:: Records supplied ::

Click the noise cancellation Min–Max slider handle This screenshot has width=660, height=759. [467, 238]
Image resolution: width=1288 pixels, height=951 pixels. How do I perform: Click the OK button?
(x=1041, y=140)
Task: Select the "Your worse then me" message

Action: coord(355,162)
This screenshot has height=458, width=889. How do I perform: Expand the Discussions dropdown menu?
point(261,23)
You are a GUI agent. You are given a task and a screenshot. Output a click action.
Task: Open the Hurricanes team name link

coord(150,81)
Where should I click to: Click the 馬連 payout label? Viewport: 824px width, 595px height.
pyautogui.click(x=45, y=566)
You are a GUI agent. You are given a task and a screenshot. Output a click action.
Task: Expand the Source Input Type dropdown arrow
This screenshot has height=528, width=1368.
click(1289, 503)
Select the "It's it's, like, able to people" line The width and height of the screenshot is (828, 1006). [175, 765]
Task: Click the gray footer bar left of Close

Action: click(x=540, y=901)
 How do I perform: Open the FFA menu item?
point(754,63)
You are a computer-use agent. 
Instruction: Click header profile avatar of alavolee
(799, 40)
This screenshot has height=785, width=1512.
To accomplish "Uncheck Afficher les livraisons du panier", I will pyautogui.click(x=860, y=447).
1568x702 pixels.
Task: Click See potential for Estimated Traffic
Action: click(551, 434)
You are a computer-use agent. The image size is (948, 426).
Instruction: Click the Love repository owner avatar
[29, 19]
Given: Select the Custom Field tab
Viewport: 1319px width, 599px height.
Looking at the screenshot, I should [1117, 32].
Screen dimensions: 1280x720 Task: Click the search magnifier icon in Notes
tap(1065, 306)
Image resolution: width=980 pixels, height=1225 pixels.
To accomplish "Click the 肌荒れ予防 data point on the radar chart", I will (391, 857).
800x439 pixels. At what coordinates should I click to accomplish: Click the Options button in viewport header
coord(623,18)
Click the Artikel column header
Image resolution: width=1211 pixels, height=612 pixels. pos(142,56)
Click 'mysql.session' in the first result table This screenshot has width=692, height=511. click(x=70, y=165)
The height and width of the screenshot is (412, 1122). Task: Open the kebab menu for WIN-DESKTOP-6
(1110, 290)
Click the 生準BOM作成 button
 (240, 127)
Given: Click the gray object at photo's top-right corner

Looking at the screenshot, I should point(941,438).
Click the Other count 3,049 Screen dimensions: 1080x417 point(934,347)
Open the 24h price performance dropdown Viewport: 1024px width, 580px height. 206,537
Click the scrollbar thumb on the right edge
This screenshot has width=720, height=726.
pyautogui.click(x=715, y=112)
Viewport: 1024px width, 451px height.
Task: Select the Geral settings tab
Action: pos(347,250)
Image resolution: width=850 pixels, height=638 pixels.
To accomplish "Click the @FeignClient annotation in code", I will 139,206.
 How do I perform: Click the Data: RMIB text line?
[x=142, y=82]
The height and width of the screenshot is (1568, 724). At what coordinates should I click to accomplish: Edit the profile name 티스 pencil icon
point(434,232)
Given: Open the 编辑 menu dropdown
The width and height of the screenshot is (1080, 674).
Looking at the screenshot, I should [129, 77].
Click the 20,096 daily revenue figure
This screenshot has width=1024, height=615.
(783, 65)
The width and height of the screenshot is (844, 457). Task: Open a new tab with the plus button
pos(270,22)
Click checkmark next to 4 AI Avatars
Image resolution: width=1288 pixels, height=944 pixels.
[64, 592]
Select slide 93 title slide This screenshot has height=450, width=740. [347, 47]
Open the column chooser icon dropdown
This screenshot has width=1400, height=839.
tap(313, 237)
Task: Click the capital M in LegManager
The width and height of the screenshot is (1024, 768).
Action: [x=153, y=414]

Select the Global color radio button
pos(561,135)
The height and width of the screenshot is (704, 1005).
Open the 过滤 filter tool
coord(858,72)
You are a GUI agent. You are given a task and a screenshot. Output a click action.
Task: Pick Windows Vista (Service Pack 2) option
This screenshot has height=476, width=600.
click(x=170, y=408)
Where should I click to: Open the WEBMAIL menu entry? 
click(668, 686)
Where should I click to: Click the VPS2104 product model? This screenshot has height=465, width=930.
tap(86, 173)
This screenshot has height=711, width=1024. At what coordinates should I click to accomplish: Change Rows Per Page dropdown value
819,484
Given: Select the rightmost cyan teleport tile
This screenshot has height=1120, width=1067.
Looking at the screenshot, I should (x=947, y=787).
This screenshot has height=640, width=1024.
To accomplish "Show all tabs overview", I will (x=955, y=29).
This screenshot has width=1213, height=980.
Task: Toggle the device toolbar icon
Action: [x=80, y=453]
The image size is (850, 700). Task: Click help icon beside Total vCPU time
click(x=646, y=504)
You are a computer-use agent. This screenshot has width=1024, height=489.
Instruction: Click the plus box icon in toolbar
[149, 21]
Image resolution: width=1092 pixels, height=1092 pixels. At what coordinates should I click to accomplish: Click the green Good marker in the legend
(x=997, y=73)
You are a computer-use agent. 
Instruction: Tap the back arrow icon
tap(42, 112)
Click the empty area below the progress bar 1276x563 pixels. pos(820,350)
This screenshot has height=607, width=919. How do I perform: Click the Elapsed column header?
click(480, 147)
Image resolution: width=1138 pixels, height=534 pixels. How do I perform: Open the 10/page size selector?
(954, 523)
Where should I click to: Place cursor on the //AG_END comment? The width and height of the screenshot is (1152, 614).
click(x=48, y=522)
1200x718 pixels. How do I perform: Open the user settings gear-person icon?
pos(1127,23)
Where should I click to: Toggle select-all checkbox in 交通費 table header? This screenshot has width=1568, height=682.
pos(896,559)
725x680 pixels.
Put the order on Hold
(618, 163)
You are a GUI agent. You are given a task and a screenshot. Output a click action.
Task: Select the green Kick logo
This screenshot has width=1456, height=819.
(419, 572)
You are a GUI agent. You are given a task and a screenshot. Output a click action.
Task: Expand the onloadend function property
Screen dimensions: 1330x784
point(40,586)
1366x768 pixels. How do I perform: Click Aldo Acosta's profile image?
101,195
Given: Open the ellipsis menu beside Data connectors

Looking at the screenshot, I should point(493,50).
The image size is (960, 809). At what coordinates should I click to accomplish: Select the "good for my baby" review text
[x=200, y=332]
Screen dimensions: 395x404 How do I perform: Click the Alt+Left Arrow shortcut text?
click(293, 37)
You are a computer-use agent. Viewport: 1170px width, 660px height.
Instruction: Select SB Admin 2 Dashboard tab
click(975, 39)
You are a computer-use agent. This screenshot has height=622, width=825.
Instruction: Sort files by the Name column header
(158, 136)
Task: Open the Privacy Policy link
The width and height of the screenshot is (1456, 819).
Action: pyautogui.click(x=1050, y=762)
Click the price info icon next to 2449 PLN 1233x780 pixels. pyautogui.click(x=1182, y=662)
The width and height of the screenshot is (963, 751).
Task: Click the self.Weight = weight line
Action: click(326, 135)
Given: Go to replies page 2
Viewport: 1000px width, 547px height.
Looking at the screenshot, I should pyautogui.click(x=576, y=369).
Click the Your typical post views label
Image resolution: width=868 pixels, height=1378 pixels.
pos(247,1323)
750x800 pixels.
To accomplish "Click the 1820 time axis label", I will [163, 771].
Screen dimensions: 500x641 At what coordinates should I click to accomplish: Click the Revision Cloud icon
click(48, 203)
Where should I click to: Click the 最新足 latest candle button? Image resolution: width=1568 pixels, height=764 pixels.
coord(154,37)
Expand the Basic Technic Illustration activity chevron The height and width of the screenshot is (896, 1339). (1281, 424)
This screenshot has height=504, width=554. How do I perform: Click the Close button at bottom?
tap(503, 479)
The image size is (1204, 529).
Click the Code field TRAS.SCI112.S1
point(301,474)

:: Required action ::
Repeat back the listing above exactly, including every line.

:: Solution for this exercise ::
Click the noise cancellation Min–Max slider handle This screenshot has width=660, height=759. [467, 238]
Image resolution: width=1288 pixels, height=951 pixels. How do I perform: Click the OK button?
(x=1041, y=140)
Task: Select the "Your worse then me" message

Action: coord(355,162)
This screenshot has height=458, width=889. How do I perform: Expand the Discussions dropdown menu?
point(261,23)
You are a GUI agent. You are given a task and a screenshot. Output a click action.
Task: Open the Hurricanes team name link

coord(150,81)
Where should I click to: Click the 馬連 payout label? Viewport: 824px width, 595px height.
pyautogui.click(x=45, y=566)
You are a GUI agent. You are given a task and a screenshot. Output a click action.
Task: Expand the Source Input Type dropdown arrow
This screenshot has height=528, width=1368.
click(1289, 503)
Select the "It's it's, like, able to people" line The width and height of the screenshot is (828, 1006). [175, 765]
Task: Click the gray footer bar left of Close

Action: click(x=540, y=901)
 How do I perform: Open the FFA menu item?
point(754,63)
You are a computer-use agent. 
Instruction: Click header profile avatar of alavolee
(799, 40)
This screenshot has height=785, width=1512.
To accomplish "Uncheck Afficher les livraisons du panier", I will pyautogui.click(x=860, y=447).
1568x702 pixels.
Task: Click See potential for Estimated Traffic
Action: click(551, 434)
You are a computer-use agent. The image size is (948, 426).
Instruction: Click the Love repository owner avatar
[29, 19]
Given: Select the Custom Field tab
Viewport: 1319px width, 599px height.
Looking at the screenshot, I should [1117, 32].
Screen dimensions: 1280x720 Task: Click the search magnifier icon in Notes
tap(1065, 306)
Image resolution: width=980 pixels, height=1225 pixels.
To accomplish "Click the 肌荒れ予防 data point on the radar chart", I will (391, 857).
800x439 pixels. At what coordinates should I click to accomplish: Click the Options button in viewport header
coord(623,18)
Click the Artikel column header
Image resolution: width=1211 pixels, height=612 pixels. pos(142,56)
Click 'mysql.session' in the first result table This screenshot has width=692, height=511. click(x=70, y=165)
The height and width of the screenshot is (412, 1122). Task: Open the kebab menu for WIN-DESKTOP-6
(1110, 290)
Click the 生準BOM作成 button
 (240, 127)
Given: Click the gray object at photo's top-right corner

Looking at the screenshot, I should point(941,438).
Click the Other count 3,049 Screen dimensions: 1080x417 point(934,347)
Open the 24h price performance dropdown Viewport: 1024px width, 580px height. 206,537
Click the scrollbar thumb on the right edge
This screenshot has width=720, height=726.
pyautogui.click(x=715, y=112)
Viewport: 1024px width, 451px height.
Task: Select the Geral settings tab
Action: pos(347,250)
Image resolution: width=850 pixels, height=638 pixels.
To accomplish "Click the @FeignClient annotation in code", I will 139,206.
 How do I perform: Click the Data: RMIB text line?
[x=142, y=82]
The height and width of the screenshot is (1568, 724). At what coordinates should I click to accomplish: Edit the profile name 티스 pencil icon
point(434,232)
Given: Open the 编辑 menu dropdown
The width and height of the screenshot is (1080, 674).
Looking at the screenshot, I should [129, 77].
Click the 20,096 daily revenue figure
This screenshot has width=1024, height=615.
(783, 65)
The width and height of the screenshot is (844, 457). Task: Open a new tab with the plus button
pos(270,22)
Click checkmark next to 4 AI Avatars
Image resolution: width=1288 pixels, height=944 pixels.
[64, 592]
Select slide 93 title slide This screenshot has height=450, width=740. [347, 47]
Open the column chooser icon dropdown
This screenshot has width=1400, height=839.
tap(313, 237)
Task: Click the capital M in LegManager
The width and height of the screenshot is (1024, 768).
Action: [x=153, y=414]

Select the Global color radio button
pos(561,135)
The height and width of the screenshot is (704, 1005).
Open the 过滤 filter tool
coord(858,72)
You are a GUI agent. You are given a task and a screenshot. Output a click action.
Task: Pick Windows Vista (Service Pack 2) option
This screenshot has height=476, width=600.
click(x=170, y=408)
Where should I click to: Open the WEBMAIL menu entry? 
click(668, 686)
Where should I click to: Click the VPS2104 product model? This screenshot has height=465, width=930.
tap(86, 173)
This screenshot has height=711, width=1024. At what coordinates should I click to accomplish: Change Rows Per Page dropdown value
819,484
Given: Select the rightmost cyan teleport tile
This screenshot has height=1120, width=1067.
Looking at the screenshot, I should (x=947, y=787).
This screenshot has height=640, width=1024.
To accomplish "Show all tabs overview", I will (x=955, y=29).
This screenshot has width=1213, height=980.
Task: Toggle the device toolbar icon
Action: [x=80, y=453]
The image size is (850, 700). Task: Click help icon beside Total vCPU time
click(x=646, y=504)
You are a computer-use agent. This screenshot has width=1024, height=489.
Instruction: Click the plus box icon in toolbar
[149, 21]
Image resolution: width=1092 pixels, height=1092 pixels. At what coordinates should I click to accomplish: Click the green Good marker in the legend
(x=997, y=73)
You are a computer-use agent. 
Instruction: Tap the back arrow icon
tap(42, 112)
Click the empty area below the progress bar 1276x563 pixels. pos(820,350)
This screenshot has height=607, width=919. How do I perform: Click the Elapsed column header?
click(480, 147)
Image resolution: width=1138 pixels, height=534 pixels. How do I perform: Open the 10/page size selector?
(954, 523)
Where should I click to: Place cursor on the //AG_END comment? The width and height of the screenshot is (1152, 614).
click(x=48, y=522)
1200x718 pixels. How do I perform: Open the user settings gear-person icon?
pos(1127,23)
Where should I click to: Toggle select-all checkbox in 交通費 table header? This screenshot has width=1568, height=682.
pos(896,559)
725x680 pixels.
Put the order on Hold
(618, 163)
You are a GUI agent. You are given a task and a screenshot. Output a click action.
Task: Select the green Kick logo
This screenshot has width=1456, height=819.
(419, 572)
You are a GUI agent. You are given a task and a screenshot. Output a click action.
Task: Expand the onloadend function property
Screen dimensions: 1330x784
point(40,586)
1366x768 pixels. How do I perform: Click Aldo Acosta's profile image?
101,195
Given: Open the ellipsis menu beside Data connectors

Looking at the screenshot, I should point(493,50).
The image size is (960, 809). At what coordinates should I click to accomplish: Select the "good for my baby" review text
[x=200, y=332]
Screen dimensions: 395x404 How do I perform: Click the Alt+Left Arrow shortcut text?
click(293, 37)
You are a computer-use agent. Viewport: 1170px width, 660px height.
Instruction: Select SB Admin 2 Dashboard tab
click(975, 39)
You are a computer-use agent. This screenshot has height=622, width=825.
Instruction: Sort files by the Name column header
(158, 136)
Task: Open the Privacy Policy link
The width and height of the screenshot is (1456, 819).
Action: pyautogui.click(x=1050, y=762)
Click the price info icon next to 2449 PLN 1233x780 pixels. pyautogui.click(x=1182, y=662)
The width and height of the screenshot is (963, 751).
Task: Click the self.Weight = weight line
Action: click(326, 135)
Given: Go to replies page 2
Viewport: 1000px width, 547px height.
Looking at the screenshot, I should pyautogui.click(x=576, y=369).
Click the Your typical post views label
Image resolution: width=868 pixels, height=1378 pixels.
pos(247,1323)
750x800 pixels.
To accomplish "Click the 1820 time axis label", I will [163, 771].
Screen dimensions: 500x641 At what coordinates should I click to accomplish: Click the Revision Cloud icon
click(48, 203)
Where should I click to: Click the 最新足 latest candle button? Image resolution: width=1568 pixels, height=764 pixels.
coord(154,37)
Expand the Basic Technic Illustration activity chevron The height and width of the screenshot is (896, 1339). (1281, 424)
This screenshot has height=504, width=554. How do I perform: Click the Close button at bottom?
tap(503, 479)
The image size is (1204, 529).
Click the Code field TRAS.SCI112.S1
point(301,474)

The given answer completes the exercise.